For most people, 20 is more than enough — you rarely need location triggers for more than a handful of recurring places (home, office, grocery store, gym, school). If you're hitting the limit, consider whether some reminders could be converted to time-based triggers instead.

Completed reminders automatically release their geofence slots, so there's no housekeeping needed. Just mark tasks done and the system recycles the capacity.

Can you use location reminders on Apple Watch?

Yes. Apple Watch with GPS (Series 3 and later) supports location-based reminder notifications. When your Watch detects a geofence crossing — even if your iPhone is not nearby — the reminder fires as a haptic tap on your wrist. This is especially useful when your phone is in your bag or pocket.

You can also create location reminders via Siri on Apple Watch: raise your wrist and say "Remind me to buy batteries when I get to Target." The reminder syncs to all your devices via iCloud.

Is location-based reminders a privacy concern?

Apple processes all geofence logic on-device. Your location data is not uploaded to Apple's servers for the purpose of triggering reminders. The geofence boundaries are stored locally on your iPhone, and the matching happens in the background without any network request. According to Apple's privacy documentation, location data used by first-party apps like Reminders stays on your device and in your encrypted iCloud account.

This is a meaningful privacy advantage over third-party apps like Todoist, which would need to process your location through their own servers to deliver the same feature. With Apple Reminders, the entire workflow — from geofence to notification — stays within your personal Apple ecosystem.

What's the best way to organize location-based reminders?

Create a dedicated list called "Errands" for all location-based reminders. This keeps them separate from your time-based tasks and makes it easy to review everything you need to do when you're out. Before leaving the house, open the Errands list for a quick overview of all the places you need to visit.

For recurring location reminders (like "Check mailbox" every time you arrive home), set the reminder to repeat. Apple Reminders supports repeating location triggers, so the same reminder resurfaces every time the geofence is crossed, on the schedule you define — daily, weekly, or custom.

If you use tags and Smart Lists, you can also tag location reminders by area (#downtown, #suburb, #mall) and create Smart Lists that group errands by neighborhood. Before driving downtown, check the #downtown Smart List to batch your errands efficiently.

Is location-based reminders worth using?

Absolutely. Location-based reminders eliminate the single biggest failure mode in personal productivity: forgetting things at the moment they're actionable. You don't forget to buy milk because you're forgetful — you forget because the reminder fired at 2pm while you were in a meeting, and by the time you drove past the store at 6pm the notification was buried. A location-based reminder fixes this by notifying you when you're physically at the store, not at an arbitrary time.

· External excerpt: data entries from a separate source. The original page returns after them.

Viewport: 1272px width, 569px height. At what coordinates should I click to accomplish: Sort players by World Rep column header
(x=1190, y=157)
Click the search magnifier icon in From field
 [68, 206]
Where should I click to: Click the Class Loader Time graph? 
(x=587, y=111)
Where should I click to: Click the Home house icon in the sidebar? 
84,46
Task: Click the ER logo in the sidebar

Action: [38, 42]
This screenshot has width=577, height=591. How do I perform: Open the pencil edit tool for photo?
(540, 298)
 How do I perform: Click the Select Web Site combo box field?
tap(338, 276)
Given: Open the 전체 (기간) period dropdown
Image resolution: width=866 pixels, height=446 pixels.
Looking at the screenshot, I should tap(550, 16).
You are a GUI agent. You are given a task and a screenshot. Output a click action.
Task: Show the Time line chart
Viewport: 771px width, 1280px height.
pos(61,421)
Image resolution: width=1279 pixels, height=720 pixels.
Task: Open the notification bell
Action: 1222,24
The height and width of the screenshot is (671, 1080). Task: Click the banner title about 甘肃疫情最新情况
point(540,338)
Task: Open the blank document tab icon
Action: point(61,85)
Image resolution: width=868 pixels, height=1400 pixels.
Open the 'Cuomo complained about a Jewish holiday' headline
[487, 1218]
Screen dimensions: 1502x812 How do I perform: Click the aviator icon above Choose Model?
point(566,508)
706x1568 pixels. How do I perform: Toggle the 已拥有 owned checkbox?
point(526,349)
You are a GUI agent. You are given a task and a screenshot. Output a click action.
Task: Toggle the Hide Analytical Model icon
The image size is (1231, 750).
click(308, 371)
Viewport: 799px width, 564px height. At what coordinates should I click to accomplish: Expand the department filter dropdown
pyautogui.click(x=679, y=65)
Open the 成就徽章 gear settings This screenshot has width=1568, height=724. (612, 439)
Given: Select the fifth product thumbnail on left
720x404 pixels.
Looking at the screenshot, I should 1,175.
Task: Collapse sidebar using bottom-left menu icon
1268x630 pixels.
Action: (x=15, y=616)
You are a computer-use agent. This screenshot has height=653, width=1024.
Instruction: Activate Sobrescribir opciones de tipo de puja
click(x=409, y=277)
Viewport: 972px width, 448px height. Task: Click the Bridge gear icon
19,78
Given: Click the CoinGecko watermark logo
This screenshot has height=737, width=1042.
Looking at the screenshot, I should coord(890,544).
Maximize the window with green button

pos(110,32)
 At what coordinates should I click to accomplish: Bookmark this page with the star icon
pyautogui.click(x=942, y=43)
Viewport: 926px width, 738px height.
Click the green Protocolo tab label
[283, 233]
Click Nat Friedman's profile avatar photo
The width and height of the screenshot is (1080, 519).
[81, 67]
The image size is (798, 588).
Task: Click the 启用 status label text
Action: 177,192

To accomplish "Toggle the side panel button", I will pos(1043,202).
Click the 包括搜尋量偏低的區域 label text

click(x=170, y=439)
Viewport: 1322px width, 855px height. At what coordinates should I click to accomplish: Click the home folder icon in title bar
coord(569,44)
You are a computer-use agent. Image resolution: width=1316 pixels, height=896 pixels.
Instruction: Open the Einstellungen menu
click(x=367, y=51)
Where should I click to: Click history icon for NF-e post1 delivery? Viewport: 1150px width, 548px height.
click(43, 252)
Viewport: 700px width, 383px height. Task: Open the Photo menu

The feature is free, battery-efficient, works across all Apple devices, integrates with Siri for voice input, and respects your privacy by processing everything on-device. Combined with a tool like Side Reminder that keeps your tasks visible at the screen edge while you work, you get a system where tasks are captured on your Mac and delivered to you in the real world — exactly when and where you can act on them.